A Kubernetes controller that closes the loop between GPU health signals and the scheduler. When a GPU starts throwing XID errors or running too hot, the controller cordons the node automatically. When it recovers, the controller uncordons. No human in the loop, no training jobs landing on broken hardware.
GPU clusters fail in ways generic Kubernetes nodes don't: ECC errors, NVLink degradation, NCCL hangs, thermal throttling, the occasional GPU that "falls off the bus." A single bad node can stall a thousand-GPU training run. Manual cordon-on-fault doesn't scale past a few hundred nodes. This is a small operator that automates the fault-to-cordon path using real DCGM telemetry.
It scrapes the NVIDIA DCGM exporter for per-node GPU health, writes the summary as Node annotations, and the reconcile loop acts on it. Auto-uncordons on recovery. Emits Kubernetes Events so operators can audit every decision.
DCGM exporter ── HTTP scrape ──> Scraper ── annotates Node ──> Reconcile ──> cordon / uncordon
Every 30 seconds the scraper:
- Fetches Prometheus-format metrics from the DCGM exporter
- Aggregates per-GPU metrics into a per-node summary (hottest GPU temperature, summed XID errors)
- Writes the summary onto each Node as annotations
The reconcile loop watches Node objects. When the error-count annotation crosses a threshold (default 5) it cordons the node and emits a NodeCordoned Event. When the count recovers, it uncordons.

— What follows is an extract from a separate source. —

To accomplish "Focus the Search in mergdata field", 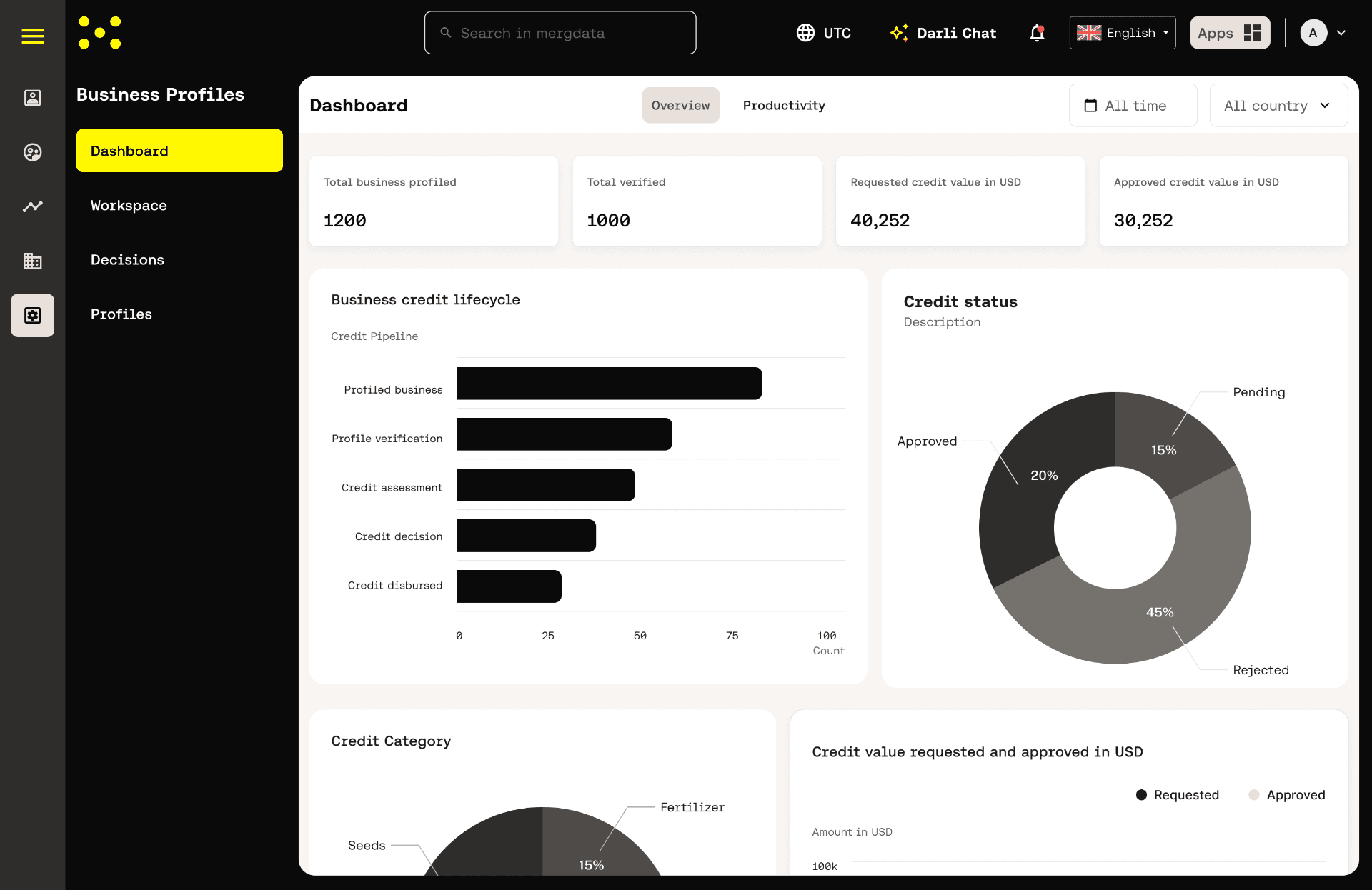I will coord(560,33).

A self-applied annotation (gpu-node-guardian/cordoned=true) tracks which nodes were cordoned by this controller, so it never uncordons something a human cordoned for maintenance reasons.
Separation of data source from decision logic. The reconcile loop doesn't know or care where its data comes from. It reads an annotation. Today the annotation is set by a scraper hitting DCGM. Tomorrow it could be set by a webhook, a Prometheus alertmanager integration, or a node-side daemon. Decoupling these makes the controller easier to test and easier to extend.
Per-node summary, not per-GPU. The DCGM exporter emits one metric line per GPU per metric. A real GPU node has 8 GPUs. The controller does not need per-GPU detail to make a cordon decision; it needs to answer "is this node healthy enough to schedule on?" So the scraper collapses the data on the way through: hottest GPU temperature, summed XID errors. This is the right abstraction for the cordon layer.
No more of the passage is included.